For anyone tracking the scientific merits of the peptides on review, the briefing documents are substantially more informative than the meeting itself. The meeting is where the arguments get made. The briefing document is where the underlying evidence base gets laid out.
What the Meeting Can and Cannot Do
Several things are worth being clear about, given how this kind of regulatory news tends to get compressed in consumer coverage:
The meeting does not change legal status. Whether the PCAC votes favorably or unfavorably on a substance, the July 23-24 meeting does not legalize compounding of any peptide. Substance addition to the 503A Bulks List requires formal FDA rulemaking that occurs after — and substantially later than — the PCAC vote.
A favorable vote is not approval. PCAC recommendations are advisory. The FDA can accept, modify, or decline to act on them. Historically, the agency aligns with clear PCAC consensus, but the process from vote to final rule can take months to years.
An unfavorable vote is not final rejection. The FDA has declined to act on favorable PCAC votes before, and has later revisited substances that initially received unfavorable recommendations when new evidence emerged. A "no" vote signals a substantial delay, not a permanent one.
The review scope is specific. Each peptide is being evaluated for the specific clinical use(s) listed in the Federal Register notice. A vote in favor of BPC-157 for ulcerative colitis is not a vote in favor of BPC-157 for general tendon healing or performance enhancement. Labeling and indication language matters to the outcome.

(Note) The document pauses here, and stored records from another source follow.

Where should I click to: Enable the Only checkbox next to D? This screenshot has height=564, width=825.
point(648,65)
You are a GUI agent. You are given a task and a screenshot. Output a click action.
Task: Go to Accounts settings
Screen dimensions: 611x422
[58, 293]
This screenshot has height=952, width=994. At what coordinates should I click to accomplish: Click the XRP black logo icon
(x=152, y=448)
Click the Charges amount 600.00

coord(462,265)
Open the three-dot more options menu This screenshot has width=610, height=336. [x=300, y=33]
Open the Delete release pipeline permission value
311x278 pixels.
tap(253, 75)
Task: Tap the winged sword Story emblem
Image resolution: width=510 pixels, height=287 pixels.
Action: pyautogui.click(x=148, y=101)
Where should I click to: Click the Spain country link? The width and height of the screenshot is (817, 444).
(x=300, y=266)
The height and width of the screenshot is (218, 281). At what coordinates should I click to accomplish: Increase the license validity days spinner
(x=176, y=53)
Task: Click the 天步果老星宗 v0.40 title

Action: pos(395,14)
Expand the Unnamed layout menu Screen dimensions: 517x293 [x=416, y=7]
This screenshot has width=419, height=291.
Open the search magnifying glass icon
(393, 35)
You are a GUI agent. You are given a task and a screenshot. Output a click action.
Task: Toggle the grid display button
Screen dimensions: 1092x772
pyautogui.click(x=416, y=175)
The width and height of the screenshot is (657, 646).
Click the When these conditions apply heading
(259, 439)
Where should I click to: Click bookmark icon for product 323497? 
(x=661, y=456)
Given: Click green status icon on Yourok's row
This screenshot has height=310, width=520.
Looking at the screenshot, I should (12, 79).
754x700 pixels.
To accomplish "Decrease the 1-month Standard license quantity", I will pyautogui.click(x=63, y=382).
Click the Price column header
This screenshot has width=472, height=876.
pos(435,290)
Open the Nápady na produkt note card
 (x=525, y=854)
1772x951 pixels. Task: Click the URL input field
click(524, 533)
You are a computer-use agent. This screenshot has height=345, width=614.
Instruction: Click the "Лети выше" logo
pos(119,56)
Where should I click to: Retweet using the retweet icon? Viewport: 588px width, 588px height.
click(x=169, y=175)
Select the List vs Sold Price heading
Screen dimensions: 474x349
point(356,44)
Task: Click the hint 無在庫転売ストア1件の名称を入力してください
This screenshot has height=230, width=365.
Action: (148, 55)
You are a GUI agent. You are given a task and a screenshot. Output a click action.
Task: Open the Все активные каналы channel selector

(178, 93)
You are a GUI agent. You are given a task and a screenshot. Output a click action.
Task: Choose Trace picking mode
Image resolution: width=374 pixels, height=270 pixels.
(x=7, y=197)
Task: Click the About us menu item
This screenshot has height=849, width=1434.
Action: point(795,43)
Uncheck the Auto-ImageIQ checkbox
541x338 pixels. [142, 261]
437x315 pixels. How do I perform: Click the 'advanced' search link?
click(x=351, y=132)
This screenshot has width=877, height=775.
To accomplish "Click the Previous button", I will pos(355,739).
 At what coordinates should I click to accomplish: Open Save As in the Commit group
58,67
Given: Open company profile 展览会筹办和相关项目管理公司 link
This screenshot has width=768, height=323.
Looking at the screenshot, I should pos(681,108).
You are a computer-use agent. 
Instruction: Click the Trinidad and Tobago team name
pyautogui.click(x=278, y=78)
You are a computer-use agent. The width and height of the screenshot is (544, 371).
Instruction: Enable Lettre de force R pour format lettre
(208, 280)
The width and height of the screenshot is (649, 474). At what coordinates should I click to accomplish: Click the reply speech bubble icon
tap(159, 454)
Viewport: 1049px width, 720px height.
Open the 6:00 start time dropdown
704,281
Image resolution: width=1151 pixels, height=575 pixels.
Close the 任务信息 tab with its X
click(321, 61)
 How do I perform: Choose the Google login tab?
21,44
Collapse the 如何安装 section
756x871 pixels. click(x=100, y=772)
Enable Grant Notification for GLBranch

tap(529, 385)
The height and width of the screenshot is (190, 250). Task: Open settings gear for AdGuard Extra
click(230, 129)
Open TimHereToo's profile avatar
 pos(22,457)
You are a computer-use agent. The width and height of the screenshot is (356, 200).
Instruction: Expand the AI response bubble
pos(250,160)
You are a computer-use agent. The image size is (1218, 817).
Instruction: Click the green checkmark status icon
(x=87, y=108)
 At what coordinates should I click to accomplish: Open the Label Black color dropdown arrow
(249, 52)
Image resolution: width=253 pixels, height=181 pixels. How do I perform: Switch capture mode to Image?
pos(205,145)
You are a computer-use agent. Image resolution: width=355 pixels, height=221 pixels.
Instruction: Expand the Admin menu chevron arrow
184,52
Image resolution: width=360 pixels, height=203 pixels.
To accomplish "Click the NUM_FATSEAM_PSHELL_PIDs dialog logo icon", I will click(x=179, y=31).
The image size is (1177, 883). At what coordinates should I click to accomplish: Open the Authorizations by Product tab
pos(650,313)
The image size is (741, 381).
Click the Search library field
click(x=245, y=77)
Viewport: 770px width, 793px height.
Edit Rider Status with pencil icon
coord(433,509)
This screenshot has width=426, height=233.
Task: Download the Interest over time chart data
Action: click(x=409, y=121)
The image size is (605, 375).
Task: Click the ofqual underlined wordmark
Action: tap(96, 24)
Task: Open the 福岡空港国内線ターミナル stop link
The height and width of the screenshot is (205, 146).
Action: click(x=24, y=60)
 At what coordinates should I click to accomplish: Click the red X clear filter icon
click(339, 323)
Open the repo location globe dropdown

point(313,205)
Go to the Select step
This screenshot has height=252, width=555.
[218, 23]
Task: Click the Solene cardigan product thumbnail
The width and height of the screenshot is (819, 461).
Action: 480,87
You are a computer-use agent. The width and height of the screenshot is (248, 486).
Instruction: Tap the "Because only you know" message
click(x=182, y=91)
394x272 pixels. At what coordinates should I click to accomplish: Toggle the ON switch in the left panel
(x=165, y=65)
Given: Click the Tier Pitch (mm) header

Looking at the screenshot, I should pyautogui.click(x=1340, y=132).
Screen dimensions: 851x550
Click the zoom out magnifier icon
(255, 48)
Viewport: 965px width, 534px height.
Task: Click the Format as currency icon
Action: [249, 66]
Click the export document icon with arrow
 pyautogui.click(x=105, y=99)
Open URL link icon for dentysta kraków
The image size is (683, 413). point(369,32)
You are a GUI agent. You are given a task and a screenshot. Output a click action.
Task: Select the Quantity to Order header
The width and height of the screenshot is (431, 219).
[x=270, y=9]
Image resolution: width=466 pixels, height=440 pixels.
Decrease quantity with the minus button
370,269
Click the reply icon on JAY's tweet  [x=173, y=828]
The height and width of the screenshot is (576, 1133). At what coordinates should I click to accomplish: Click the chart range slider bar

The July 23-24 meeting does not include several peptides commonly discussed in reclassification coverage — including thymosin alpha-1, CJC-1295, ipamorelin, and AOD-9604. The FDA has indicated those compounds are on a separate track, with some subject to pending litigation and others scheduled for a later PCAC review by February 2027. This meeting covers seven peptides, not the full list of compounds currently on or previously on Category 2.
Why This Meeting Matters
The July PCAC meeting is the first substantive public review of the safety and clinical evidence for these seven peptides in the 503A framework. The conditions being evaluated are specific and narrow — much narrower than most consumer-facing discussion of these compounds. The FDA's review will, for the first time, make public what the agency actually thinks about each compound's risk-benefit profile for the indications under consideration.
For clinicians, pharmacists, and researchers, the briefing documents and the committee discussion will likely surface information not currently in the published literature. For patients who have used or are considering these compounds, the meeting provides the clearest public articulation to date of what the federal regulatory framework will actually permit.
The regulatory story around these peptides has been moving for years — mostly in fits and starts, often slower than consumer coverage has implied. The July meeting is a real, documented milestone. It is not the final word.
The FDA will release briefing documents shortly before each day's meeting. Committee votes and any subsequent rulemaking actions will update the regulatory status throughout 2026 and into 2027. Last updated April 22, 2026. For the current state of any substance, check the FDA's 503A pages at fda.gov directly.